A letra de sua música falava de mulheres das favelas que gostam de bandido e ela se recusou a cantar por essa não ser sua realidade. Foi então que o produtor colocou uma batida e ela escreveu sua primeira música ao vivo na hora. Gravaram tudo e lançaram; foi a partir daí que a rede social de Mc Zuleide surgiu, e quando lançou sua música “Olhando pra você”, que teve grande repercussão de forma orgânica, suas redes começaram a bombar, porém chegou a pandemia, onde não poderia nem trabalhar na praia e nem fazer show. 

Confrontada por essa realidade mas sem desistir, abriu o “lava-jato rosa” na Barreira do Vasco com sua amiga, e iniciou em uma sorveteria. Lá, ela pensava: “como consigo manter a música nesse ambiente?” e sem saber, começou a escrever poesia. “Foi a o poesia que me sustentou durante a pandemia. Fiz uma poesia falando sobre a minha realidade, que antes tinha medo de fazer por causa do meu linguajar, medo de tirarem sarro, e depois que lancei essa primeira poesia tive um bom retorno. Toda vez que tô bolada eu escrevo.” A poesia, de certa forma, lhe deu esperança para não desistir da arte, e de sentir a liberdade para fazer o que quiser – apresentadora, atriz, mc, cantora, poeta.

Novos caminhos

Com jeito autêntico, irreverente e engraçado, Mc Zuleide hoje tem 17.500 fãs na sua rede social. Os vídeos vão desde coreografias de funk, a reflexões profundas, mas sempre carregados de bom humor, que é seu principal traço. Quando estava desanimada com a música, a cantora Preta Gil a seguiu no Instagram e a chamou para uma entrevista, que deve ir ao ar em duas semanas no perfil “Point da Preta”. Essa oportunidade a encheu novamente de esperança e felicidade. 

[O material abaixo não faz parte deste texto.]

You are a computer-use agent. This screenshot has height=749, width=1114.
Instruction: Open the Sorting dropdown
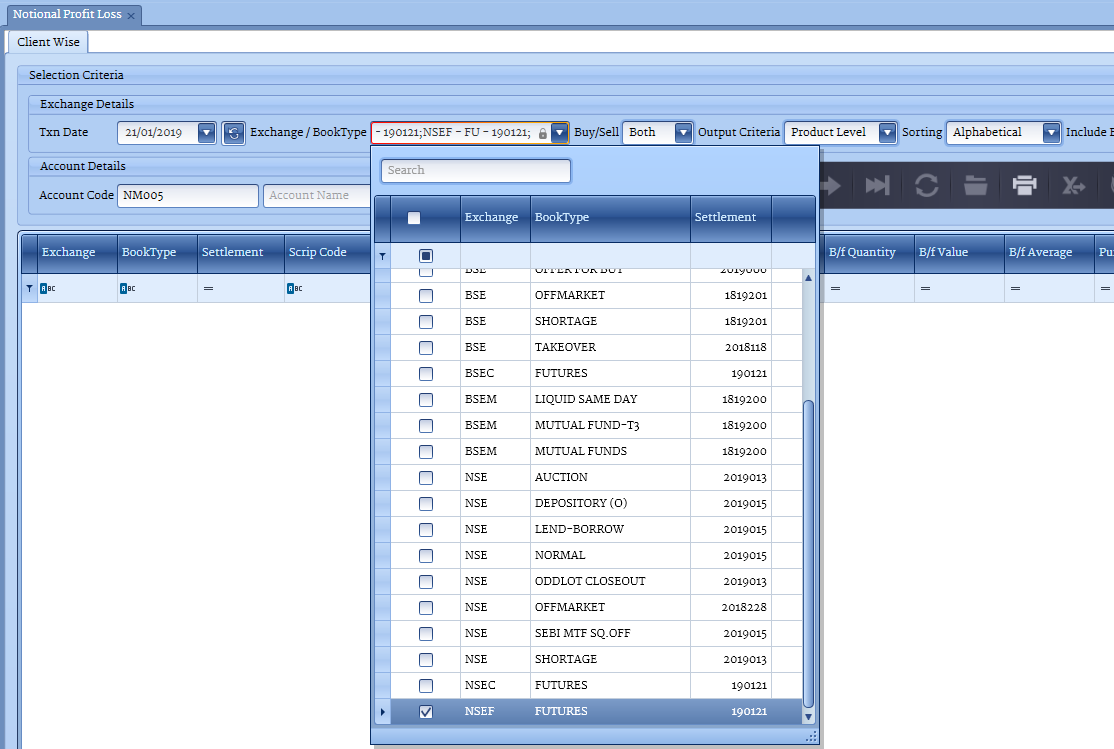click(x=1050, y=133)
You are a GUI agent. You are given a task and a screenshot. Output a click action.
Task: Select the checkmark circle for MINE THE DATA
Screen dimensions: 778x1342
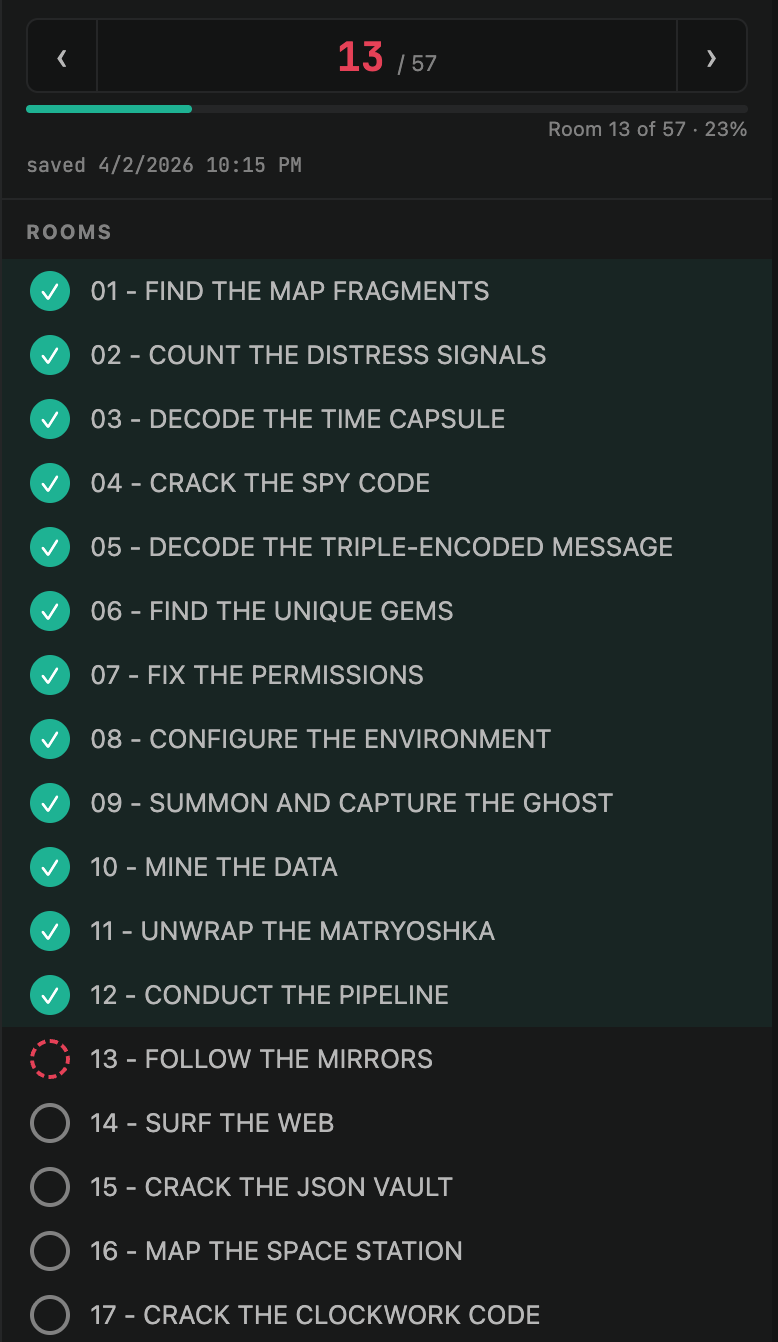point(50,867)
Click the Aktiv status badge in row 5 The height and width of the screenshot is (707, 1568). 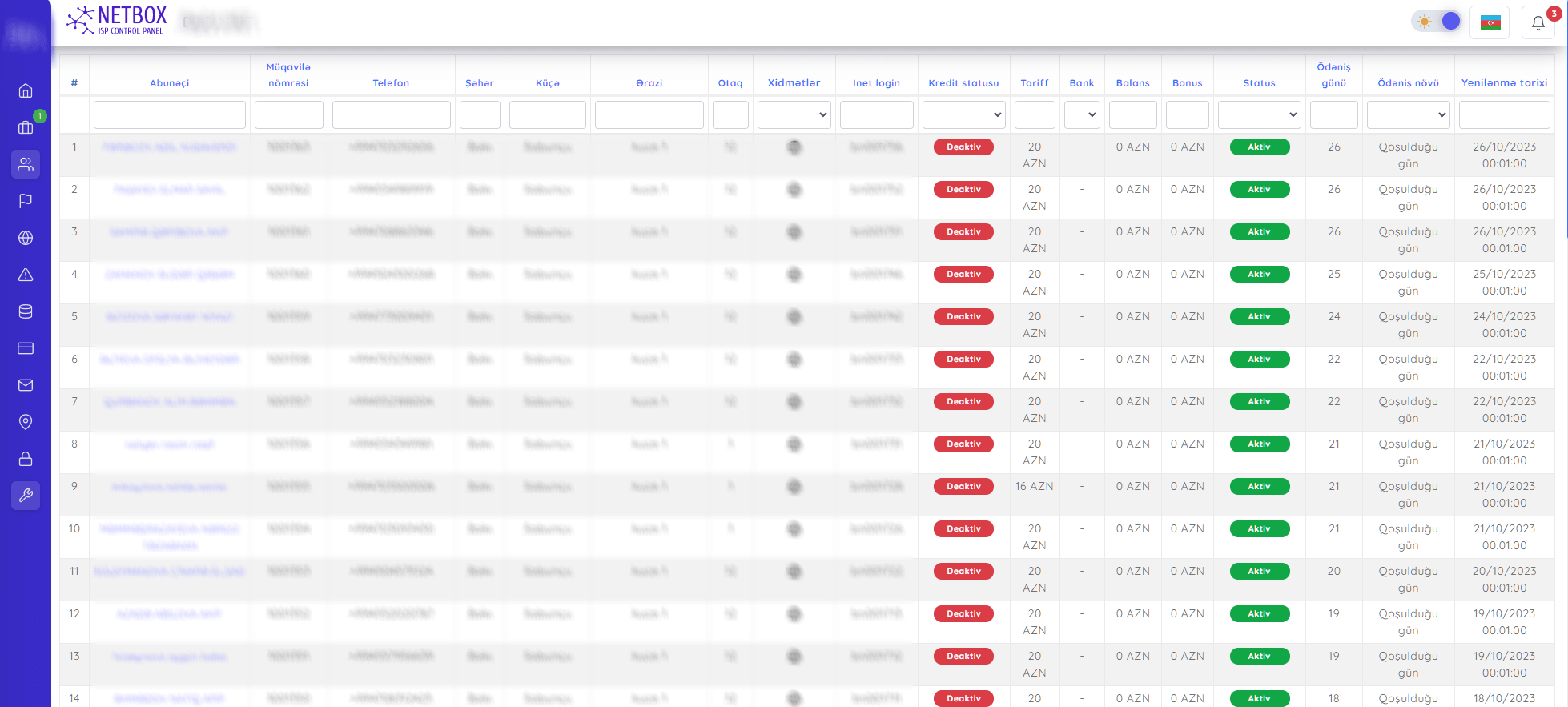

Semanalmente, ela se reúne à amigos em um apartamento na Lapa onde há um encontro, o “É sobre isso” onde pessoas negras de diversas periferias que são destaque em suas áreas, contam um pouco sobre sua vida e referências. Mc Zuleide traz toda sua bagagem para falar sobre o funk, principalmente sobre o empoderamento de mulheres através dele, e o forte machismo que existe dentro do meio. “Ser mulher já é difícil desde que nascemos, mas depois que me inseri na arte, vi que era minoria negra entre as mulheres e que desmereciam a minha arte só porque sou mulher. As pessoas não estão preparadas para lidar com mulheres que sabem o que são, isso é algo que incomoda porque as mulheres são criadas para serem “recatadas”, apesar dessa não ser sua realidade”.

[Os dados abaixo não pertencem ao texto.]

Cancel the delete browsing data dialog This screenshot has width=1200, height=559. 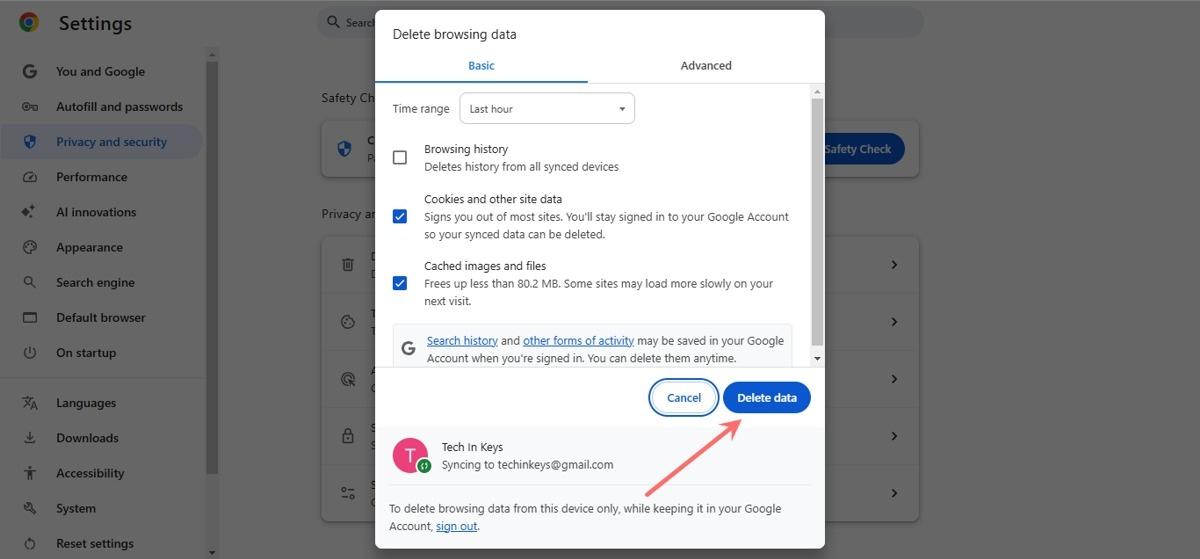point(684,398)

Tendo entre suas referências, mulheres como Mc Carol, “que sabe se posicionar e falar sobre o que sente”, e Tati Quebra Barraco, “uma mulher favelada da Cidade de Deus, que foi mãe aos 13, era merendeira, viajou o mundo cantando músicas que falavam sobre sexo e quebrando padrões”, Zuleide diz que não tem medo de se colocar em um meio dominado por homens e mostrar que esse também é seu espaço, que pode contar sua história, e que o prazer faz parte dela.

 “Agora que sou adulta, sei que posso conseguir coisas maiores. Todo favelado sonha em dar uma casa para seus pais, e o meu não é diferente, quero chegar para os meus pais e dizer que agora ninguém mais paga aluguel. Quero tirar minha mãe de trás da caixa do supermercado, para que ela possa mexer com seu próprio dinheiro e não com o dos outros. Que a gente possa viver com tranquilidade, sem faltar o básico. E que ela ainda possa me ver subindo no palco Mundo do Rock in Rio, fazendo músicas com a Ludmilla e com a Anitta”, finaliza.